Generalized Low Rank Approximation of Matrices
Generalized Low Rank Approximations of Matrices
JIEPING YE*jieping@cs.umn.edu
Department of Computer Science & Engineering,University of Minnesota-Twin Cities, Minneapolis, MN 55455, USA
Published online:12 August 2005
Abstract.The problem of computing low rank approximations of matrices is considered. The novel
aspect of our approach is that the low rank approximations are on a collection of matrices. We formulate this as an optimization problem, which aims to minimize the reconstruction (approximation) error. To the best of our knowledge, the optimization problem
proposed in this paper does not admit a closed form solution. We thus derive an iterative algorithm, namely GLRAM, which stands for the Generalized Low Rank Approximations of Matrices. GLRAM reduces the reconstruction error sequentially, and the resulting
approximation is thus improved during successive iterations. Experimental results show that the algorithm converges rapidly.

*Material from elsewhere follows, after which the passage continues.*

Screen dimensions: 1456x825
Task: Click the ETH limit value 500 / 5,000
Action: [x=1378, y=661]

We have conducted extensive experiments on image data to evaluate the effectiveness of the proposed algorithm and compare
the computed low rank approximations with those obtained from traditional Singular Value Decomposition (SVD) based methods. The comparison is based on the reconstruction error, misclassification error rate,and computation time. Results show that GLRAM is competitive
with SVD for classification, while it has a muchlower computation cost. However, GLRAM results in a larger reconstruction error than SVD. To further reduce the reconstruction error, we study the combination of GLRAM and SVD, namely GLRAM + SVD, where SVD is
repreceded by GLRAM. Results show that when using the same number of reduced dimensions, GLRAM+SVD achievessignificant
reduction of the reconstruction error as compared to GLRAM, while keeping the computation cost low.

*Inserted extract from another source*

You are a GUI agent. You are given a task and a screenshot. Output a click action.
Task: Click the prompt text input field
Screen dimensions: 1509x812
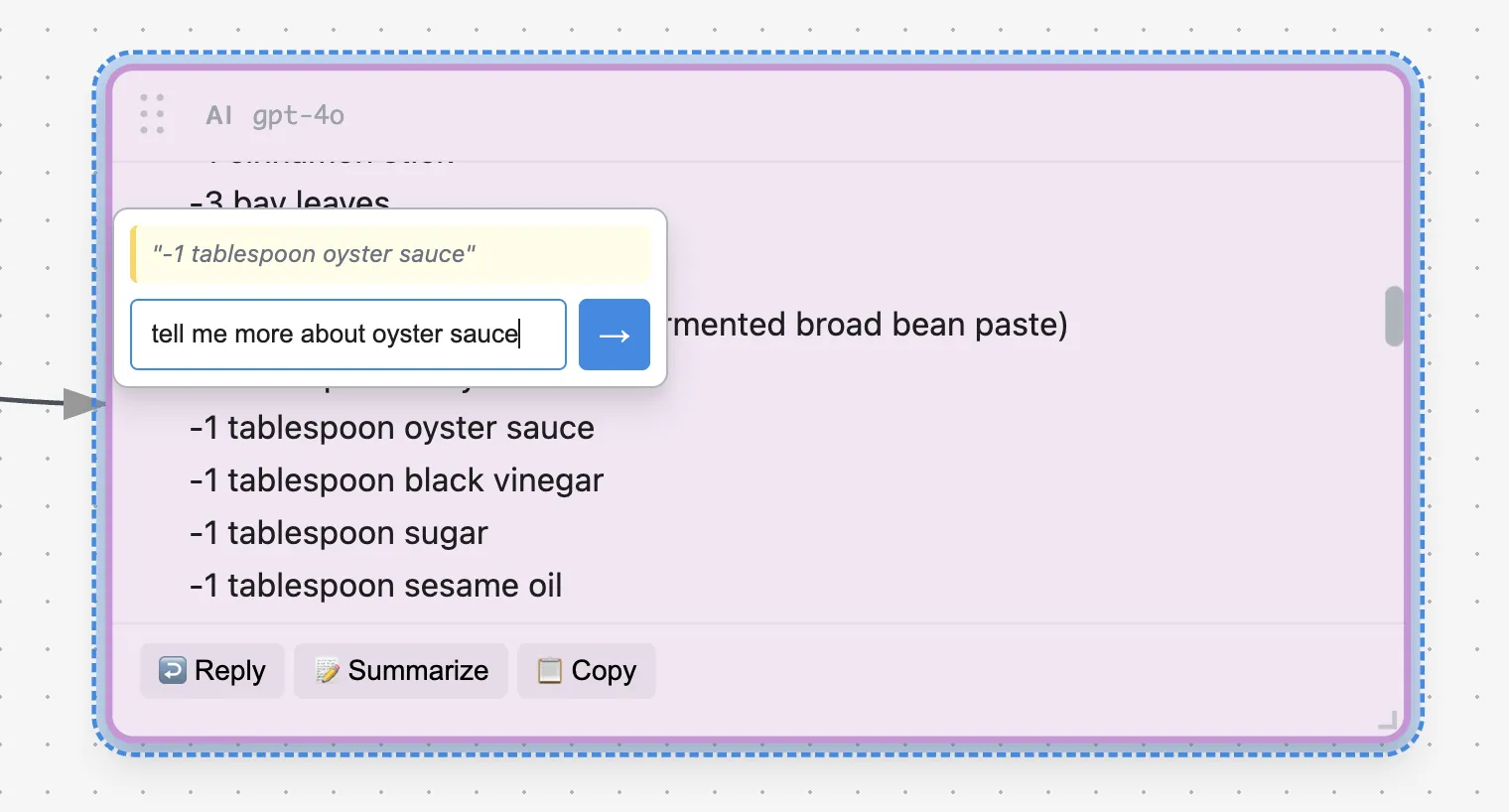347,335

Generalized Low Rank Approximation of Matrices的更多相关文章
- Sparse Principal Component Analysis via Regularized Low Rank Matrix Approximation(Adjusted Variance)

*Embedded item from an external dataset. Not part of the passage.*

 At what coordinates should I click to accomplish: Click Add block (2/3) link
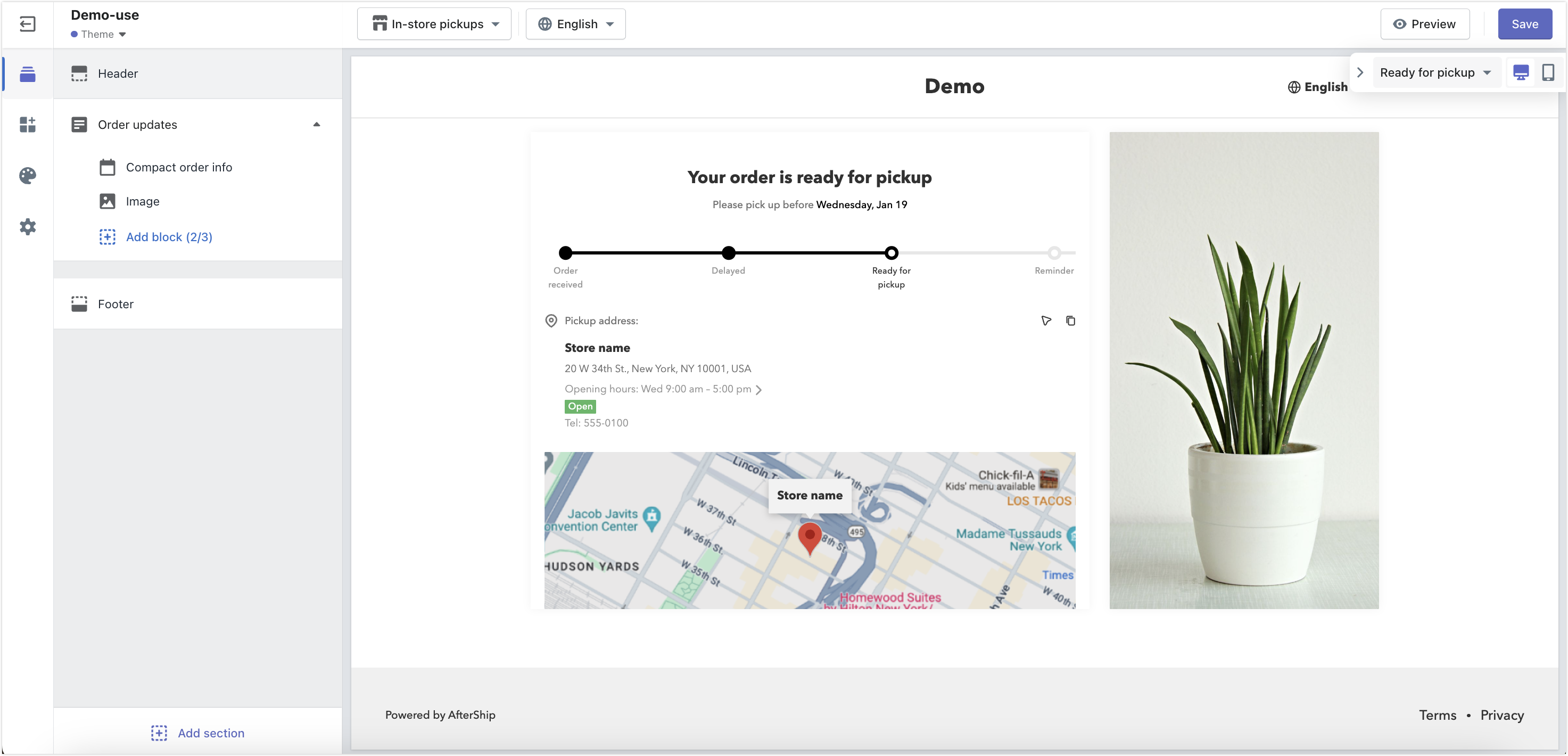coord(169,237)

目录 前言 文章概述 固定\(\widetilde{\mathrm{v}}\) 固定\(\widetilde{\mathrm{u}}\) Adjusted Variance 前言 这篇文章用的也是交替 ...
- 吴恩达机器学习笔记59-向量化:低秩矩阵分解与均值归一化(Vectorization: Low Rank Matrix Factorization & Mean Normalization)
一.向量化:低秩矩阵分解 之前我们介绍了协同过滤算法,本节介绍该算法的向量化实现,以及说说有关该算法可以做的其他事情. 举例:1.当给出一件产品时,你能否找到与之相关的其它产品.2.一位用户最近看上一 ...
- 推荐系统(recommender systems):预测电影评分--构造推荐系统的一种方法:低秩矩阵分解(low rank matrix factorization)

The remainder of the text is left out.